▸ **GIVEN REQUEST**:
Rewrite these rows with every occurrence of "screenshot" swapped for "screen capture", changing nothing else, and leave the pictures out of your answer.

+++

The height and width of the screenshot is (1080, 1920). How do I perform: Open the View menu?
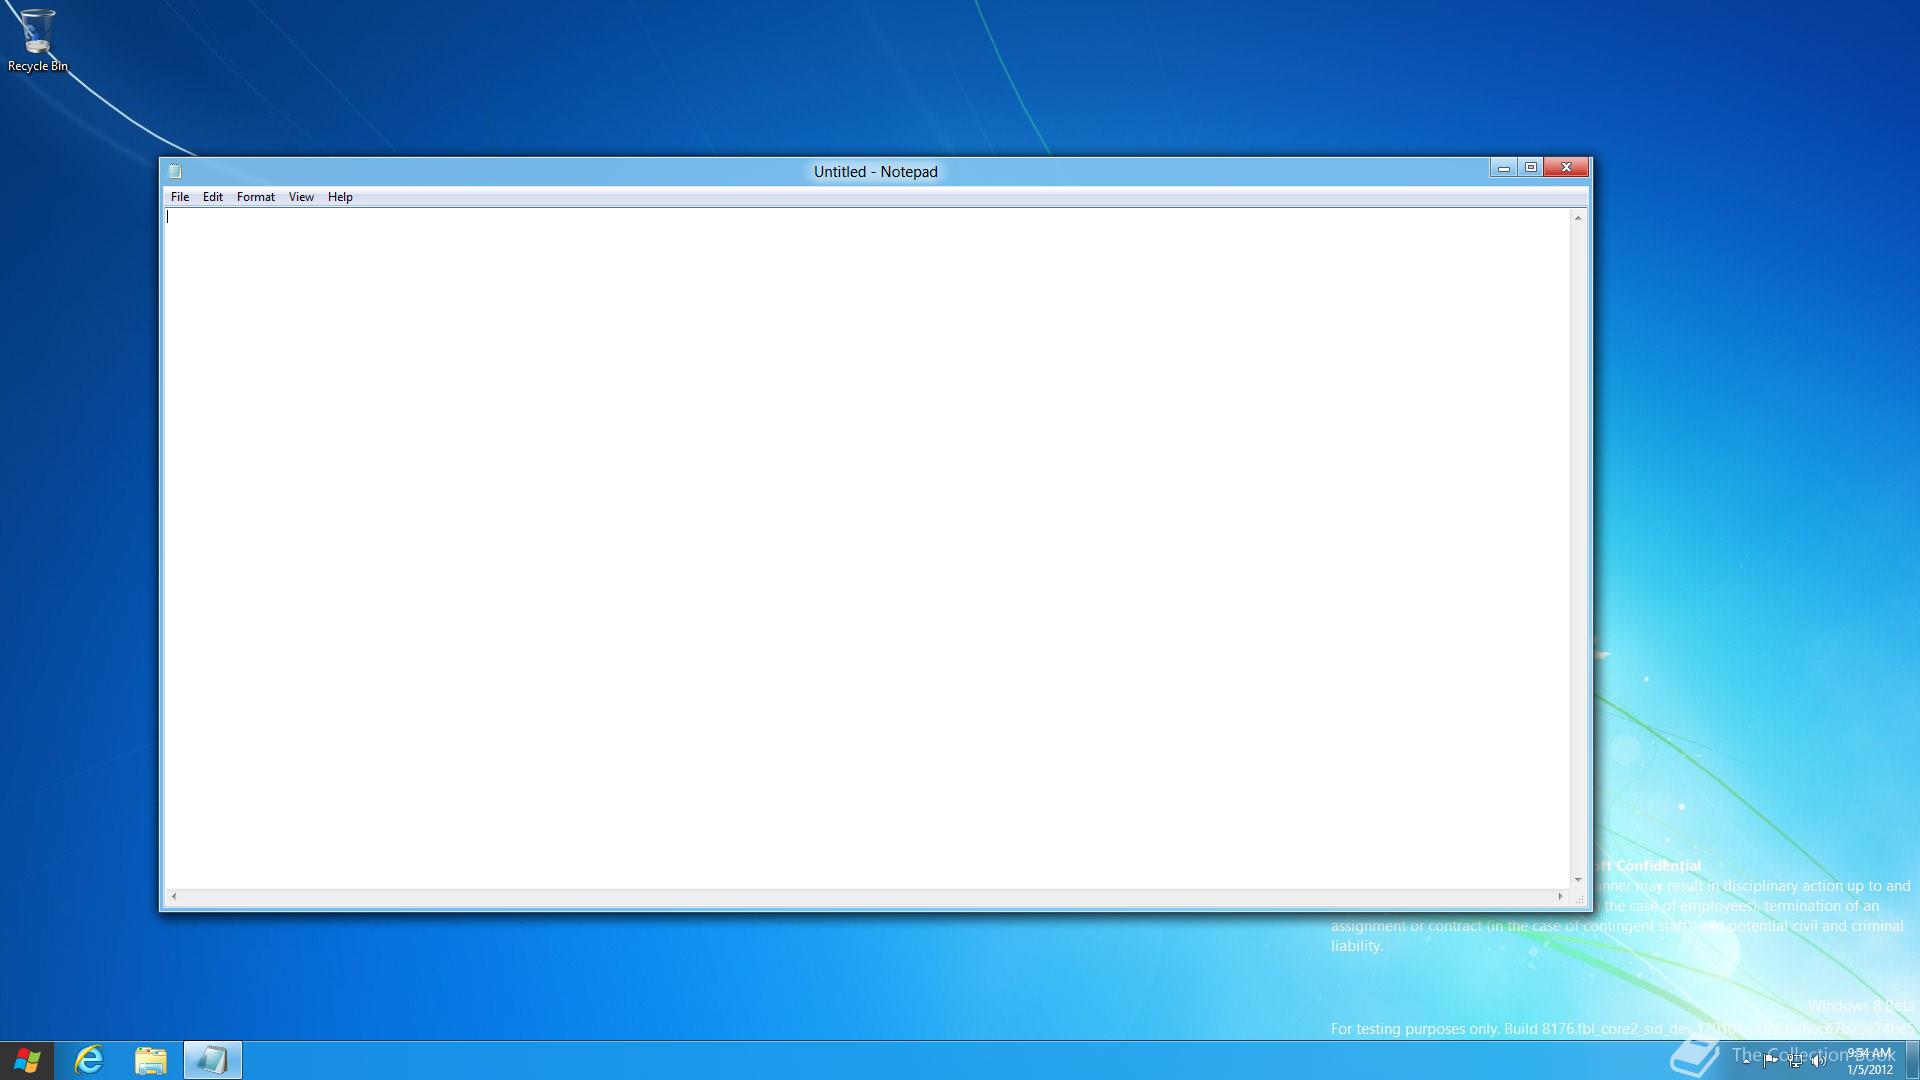coord(301,197)
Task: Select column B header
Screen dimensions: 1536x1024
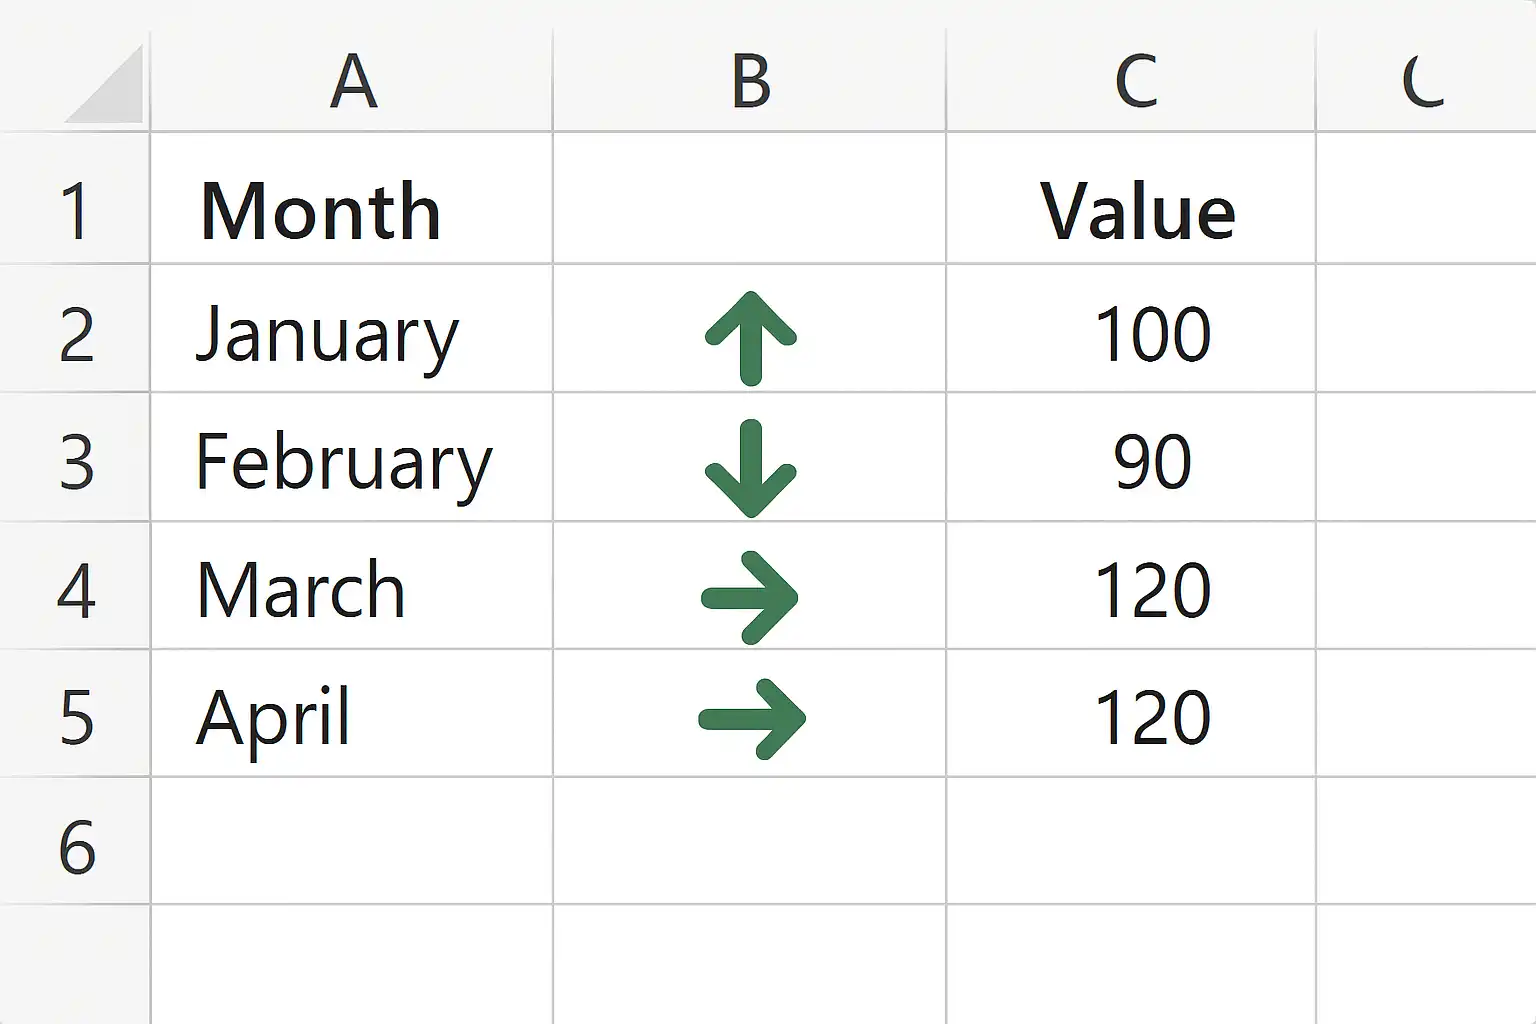Action: click(x=750, y=80)
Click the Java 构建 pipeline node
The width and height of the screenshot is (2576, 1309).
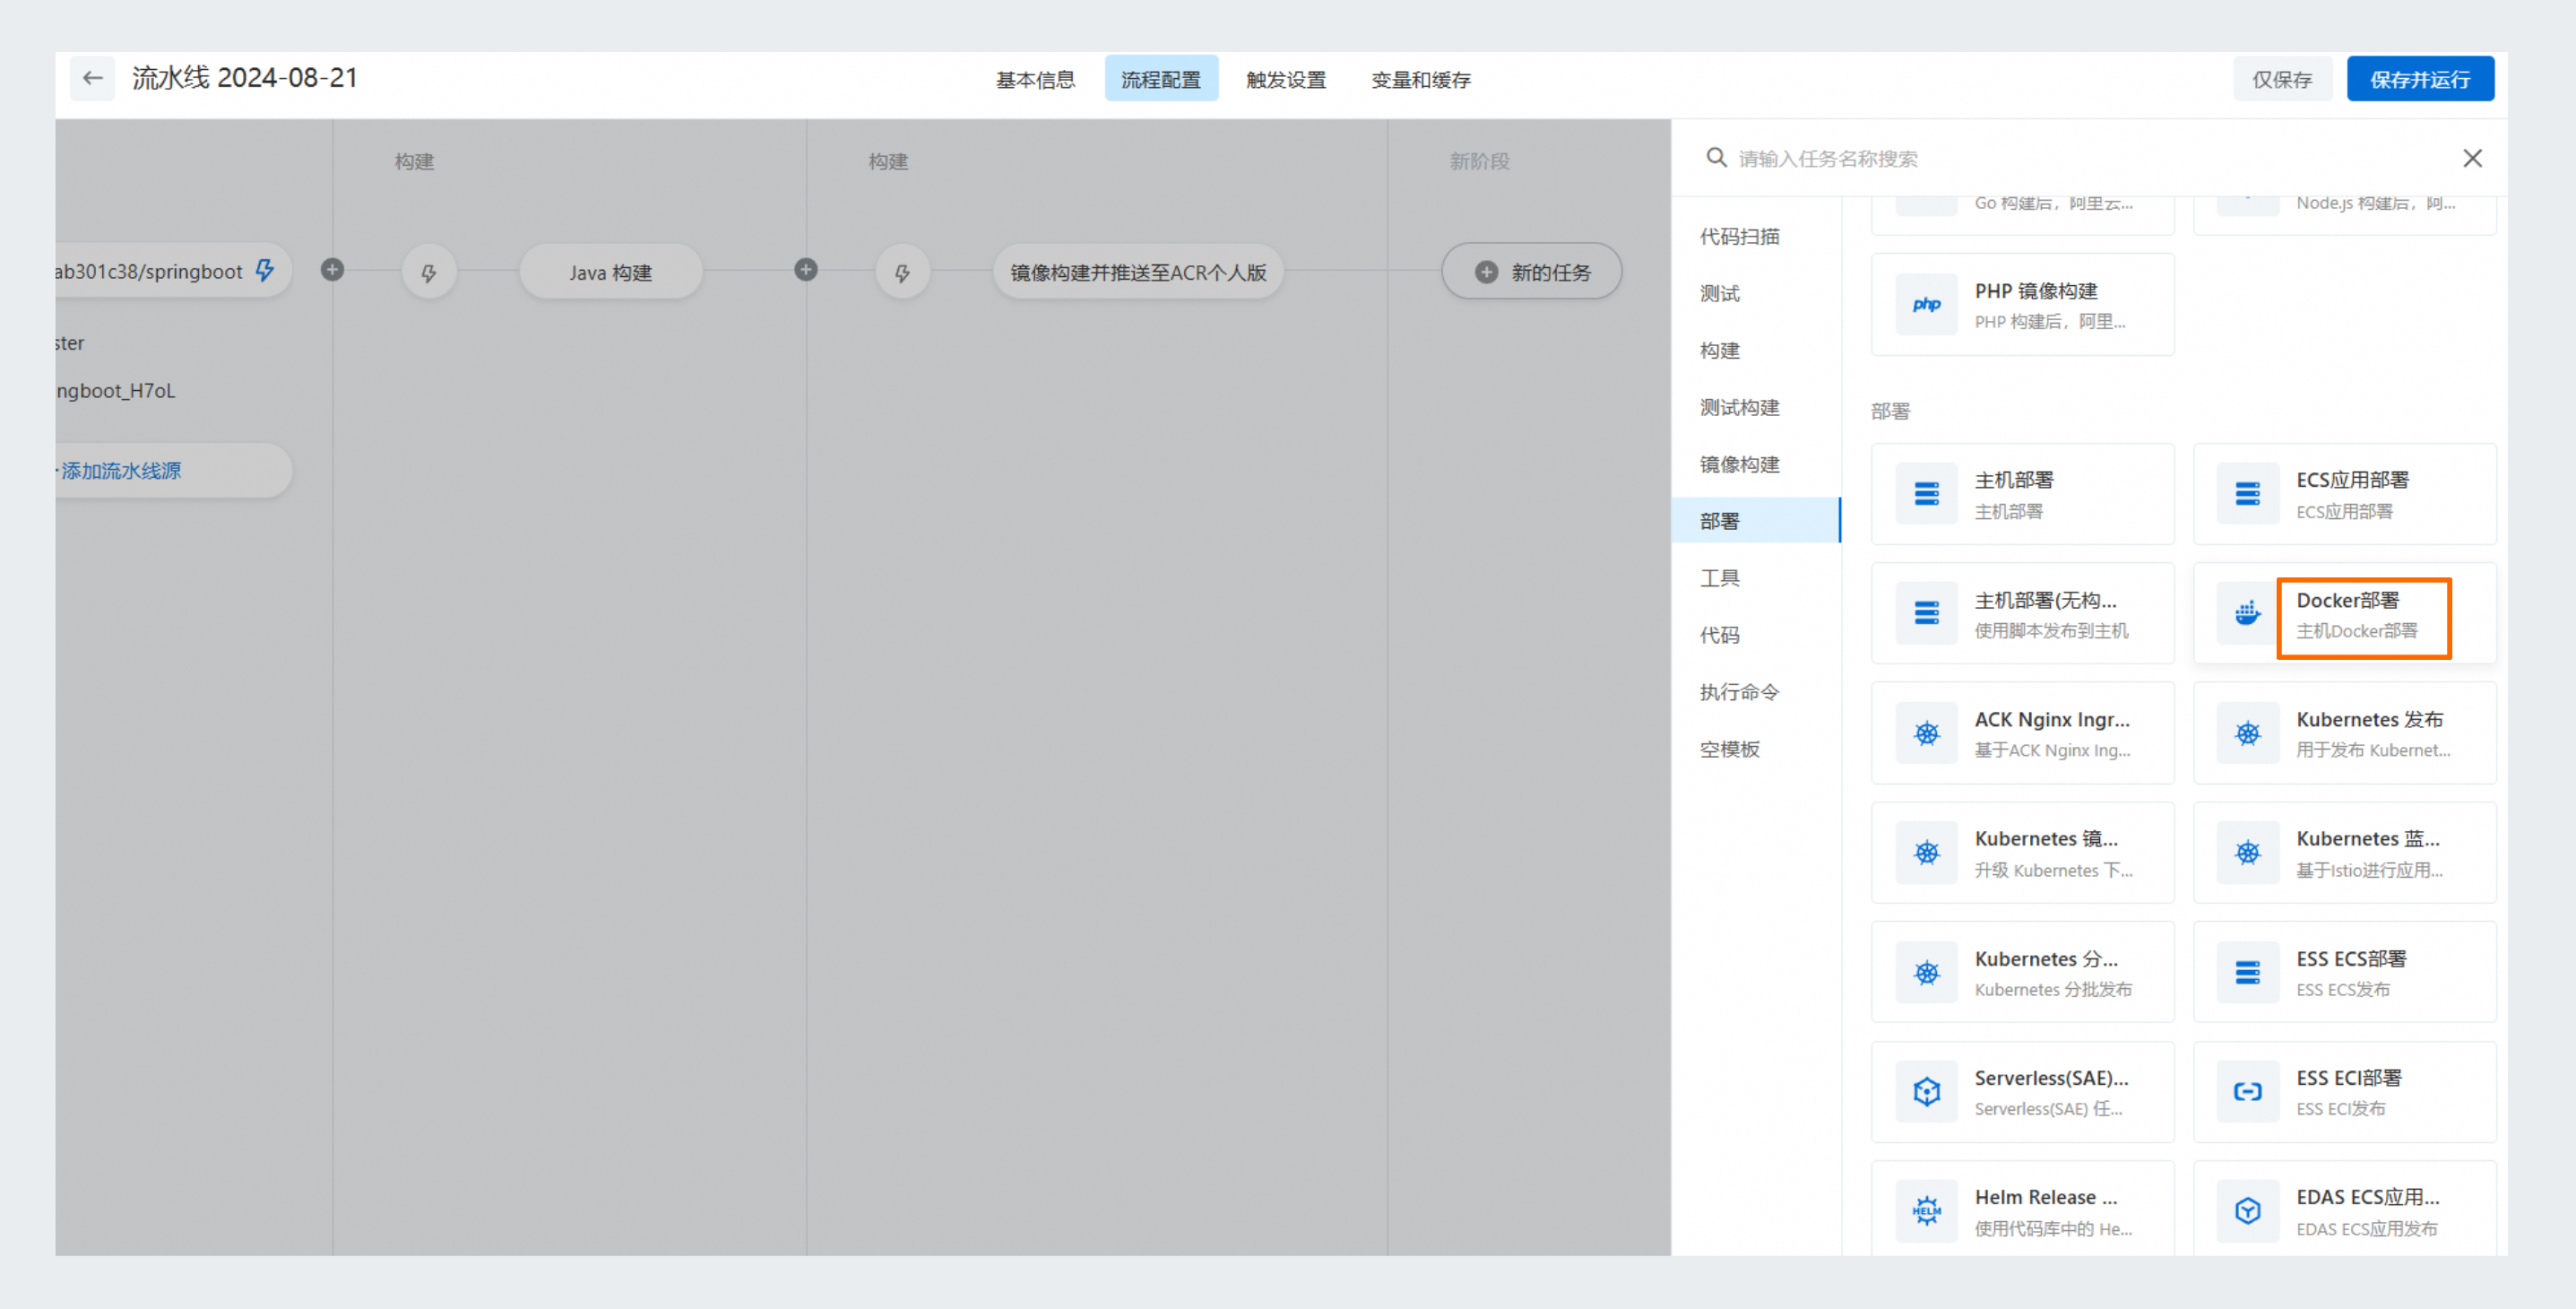pyautogui.click(x=610, y=271)
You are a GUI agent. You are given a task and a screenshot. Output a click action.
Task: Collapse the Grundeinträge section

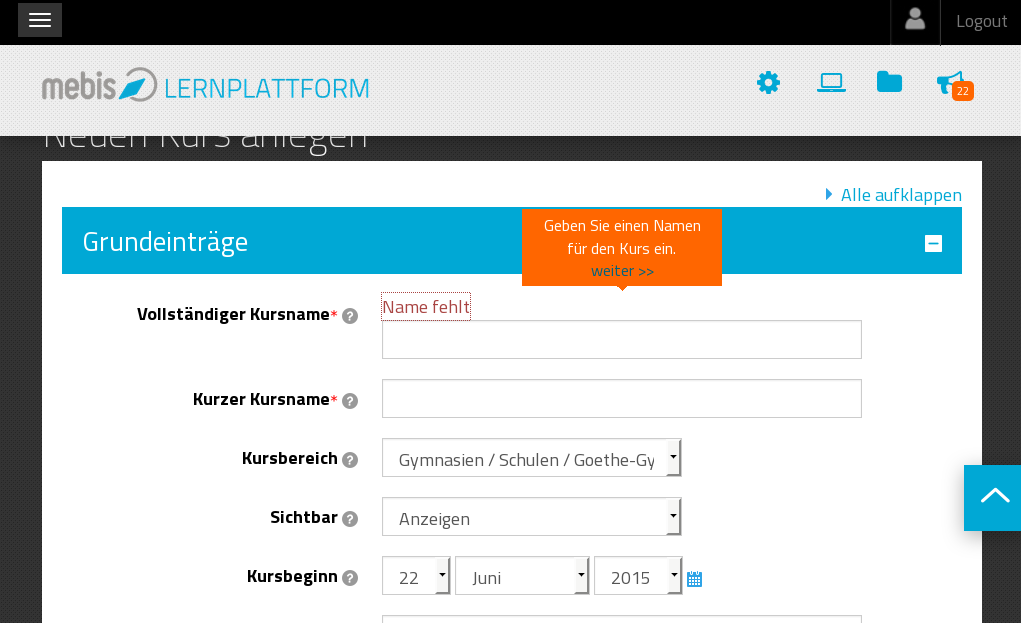933,243
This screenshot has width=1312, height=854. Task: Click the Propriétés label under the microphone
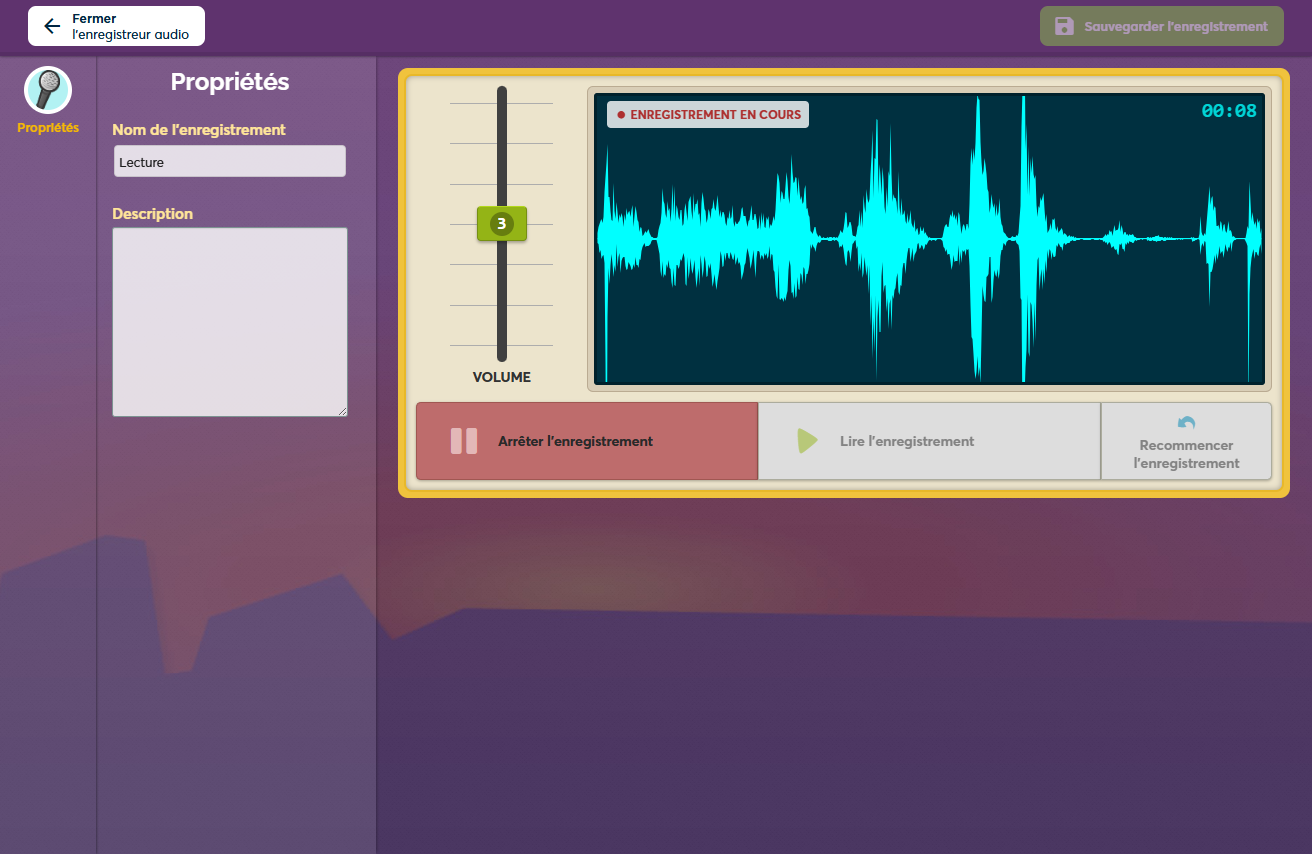(x=48, y=127)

+++

▸ **RESULT OF THE TASK**:
The height and width of the screen capture is (1080, 1920). How do I perform: Open the View menu?
coord(301,197)
Task: Select column B header
Screen dimensions: 1536x1024
Action: click(x=750, y=80)
Click the Java 构建 pipeline node
The width and height of the screen capture is (2576, 1309).
pyautogui.click(x=610, y=271)
You are a GUI agent. You are given a task and a screen capture. Output a click action.
Task: Collapse the Grundeinträge section

933,243
This screen capture has width=1312, height=854. Task: Click the Propriétés label under the microphone
(x=48, y=127)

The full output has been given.